Issola, Dragon, J Whedon, and Chandler's The Long Goodbye

Tue Mar 23 16:11:20 PST 2004

--- Jim Millen <J.Millen-99 at student.lboro.ac.uk> wrote:
> 
> 
> > -----Original Message-----
> > From: Jerry Friedman [mailto:jerry_friedman at yahoo.com] 
> > Sent: 18 March 2004 21:42
> > To: dragaera at dragaera.info
> > Subject: Re: Issola, Dragon, J Whedon, and Chandler's The Long Goodbye
> 
> 
> 
> 
> Spoilers for _Dragon_...
> 
> 
> 
> 
> 
> ...is this considered necessary, by the way?...

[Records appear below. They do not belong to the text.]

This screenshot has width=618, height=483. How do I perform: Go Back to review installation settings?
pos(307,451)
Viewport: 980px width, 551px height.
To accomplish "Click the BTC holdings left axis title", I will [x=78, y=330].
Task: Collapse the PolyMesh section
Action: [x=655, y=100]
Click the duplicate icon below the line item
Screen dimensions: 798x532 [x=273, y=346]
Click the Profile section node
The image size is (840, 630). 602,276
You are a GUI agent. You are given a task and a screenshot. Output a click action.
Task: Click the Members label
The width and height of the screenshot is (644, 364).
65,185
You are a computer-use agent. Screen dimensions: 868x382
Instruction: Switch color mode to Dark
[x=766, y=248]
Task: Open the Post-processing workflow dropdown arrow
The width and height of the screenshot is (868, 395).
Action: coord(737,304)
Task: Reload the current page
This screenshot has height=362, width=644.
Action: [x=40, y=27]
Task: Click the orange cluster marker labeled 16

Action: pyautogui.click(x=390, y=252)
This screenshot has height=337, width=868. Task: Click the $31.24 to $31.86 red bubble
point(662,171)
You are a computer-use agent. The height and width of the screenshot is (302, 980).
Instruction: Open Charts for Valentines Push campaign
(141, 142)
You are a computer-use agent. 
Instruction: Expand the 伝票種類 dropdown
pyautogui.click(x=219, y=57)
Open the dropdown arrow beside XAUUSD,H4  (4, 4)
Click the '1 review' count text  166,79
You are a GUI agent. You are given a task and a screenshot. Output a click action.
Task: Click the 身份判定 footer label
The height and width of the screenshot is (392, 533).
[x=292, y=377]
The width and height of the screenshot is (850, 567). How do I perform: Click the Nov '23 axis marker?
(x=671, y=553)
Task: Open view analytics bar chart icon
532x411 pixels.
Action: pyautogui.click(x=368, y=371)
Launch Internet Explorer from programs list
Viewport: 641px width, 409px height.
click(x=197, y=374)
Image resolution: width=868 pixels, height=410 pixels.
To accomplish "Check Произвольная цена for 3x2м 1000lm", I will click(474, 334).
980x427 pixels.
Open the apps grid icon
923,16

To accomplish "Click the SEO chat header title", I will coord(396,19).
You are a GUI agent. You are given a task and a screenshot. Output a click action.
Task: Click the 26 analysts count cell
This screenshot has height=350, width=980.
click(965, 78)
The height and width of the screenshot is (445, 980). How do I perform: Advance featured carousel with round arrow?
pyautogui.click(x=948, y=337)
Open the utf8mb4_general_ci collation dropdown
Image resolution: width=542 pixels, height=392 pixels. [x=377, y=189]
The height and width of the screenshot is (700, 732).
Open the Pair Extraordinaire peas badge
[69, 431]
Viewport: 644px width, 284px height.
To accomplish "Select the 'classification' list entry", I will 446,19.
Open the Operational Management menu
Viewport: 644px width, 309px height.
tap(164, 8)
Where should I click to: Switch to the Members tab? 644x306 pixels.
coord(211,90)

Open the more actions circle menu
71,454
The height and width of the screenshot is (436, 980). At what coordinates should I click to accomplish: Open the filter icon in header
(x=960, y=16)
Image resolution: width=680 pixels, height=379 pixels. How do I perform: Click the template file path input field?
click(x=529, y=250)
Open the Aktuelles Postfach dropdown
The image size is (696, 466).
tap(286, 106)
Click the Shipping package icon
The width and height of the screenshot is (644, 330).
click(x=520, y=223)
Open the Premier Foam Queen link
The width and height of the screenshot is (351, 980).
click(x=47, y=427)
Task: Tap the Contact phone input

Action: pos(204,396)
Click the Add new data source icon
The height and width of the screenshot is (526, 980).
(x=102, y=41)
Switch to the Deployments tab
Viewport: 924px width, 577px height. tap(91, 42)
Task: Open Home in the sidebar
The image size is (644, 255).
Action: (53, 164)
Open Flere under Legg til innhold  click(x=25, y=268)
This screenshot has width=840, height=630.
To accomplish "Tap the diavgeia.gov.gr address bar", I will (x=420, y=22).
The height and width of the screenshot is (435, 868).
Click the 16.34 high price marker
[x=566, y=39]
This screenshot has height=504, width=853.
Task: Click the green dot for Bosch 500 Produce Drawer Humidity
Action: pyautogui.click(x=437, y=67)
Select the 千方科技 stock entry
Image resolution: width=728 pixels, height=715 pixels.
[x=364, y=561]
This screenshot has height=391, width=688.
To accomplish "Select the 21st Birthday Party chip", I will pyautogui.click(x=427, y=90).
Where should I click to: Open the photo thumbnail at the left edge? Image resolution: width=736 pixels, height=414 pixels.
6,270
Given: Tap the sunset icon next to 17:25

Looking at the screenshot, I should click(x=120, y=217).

I think so.  Some people may join the list without having read
all the books.

> 
> 
> 
> 
> ...wasn't sure, but thought I'd best preserve space...
> 
> 
> 
> ...that should do it.
> 
> 
> 
> 
> > I enjoy _Dragon_ a lot, partly for the reasons you describe.  
> > I also like the sabotage, the battles (though why aren't 
> > there more bows?) and the dreamwalk and the scene with the 
> > Necromancer.  I didn't enjoy the postlude with StY, though.  
> > I guess Aliera's a Dragon, so it makes some kind of sense 
> > that she fights to bring about the exact bargain that she had 
> > just refused.  But you have two people fighting with swords, 
> > and StY's will turn into a Great Weapon when confronted with 
> > a Great Weapon, which Vlad recently took great care to avoid. 
> >  Then he summons somebody specifically with a Great Weapon. 
> > Then somehow StY ends up unconscious, but apparently not 
> > bleeding heavily or suffering from a collapsed lung or 
> > anything--how did Aliera and Morrolan do that with swords?  
> > And StY's sword does turn into Pathfinder--why doesn't it do 
> > her any good?
> 
> I always got the impression in this section that either Aliera or
> Morrolan would be a match for StY in a one-on-one fight, as Vlad
> mentions at various times that they are both extremely good swordsmen,
> and StY has been known to overestimate her own abilities from time to
> time.  So I assumed the scenario would go as follows:
> 
> Aliera and StY commence duelling.  Vlad contacts Morrolan, asks him to
> teleport in,

But why, and why not ask him *not* to bring Blackwand (or to leave
it sheathed)?

> and starts worrying about his furniture.
> 
> After some period of time - almost certainly only minutes, if that -
> Morrolan arrives on the scene.  This is going on the deduction that they
> can't have been fighting for that long, as there is still intact
> furniture at the end of it. <g>

Why does Morrolan show up so obediently?

> Morrolan steps into the fight - Vlad says he "...had broken up the
> fight, much to Aliera's disgust..." - which to me suggests something
> other than a full on attack.

Makes sense, but how *does* one person with a sword break up a
swordfight?  Beating down their weapons?  Magic?  I guess he doesn't
have to actually cross blades with StY if he uses Blackwand's magic.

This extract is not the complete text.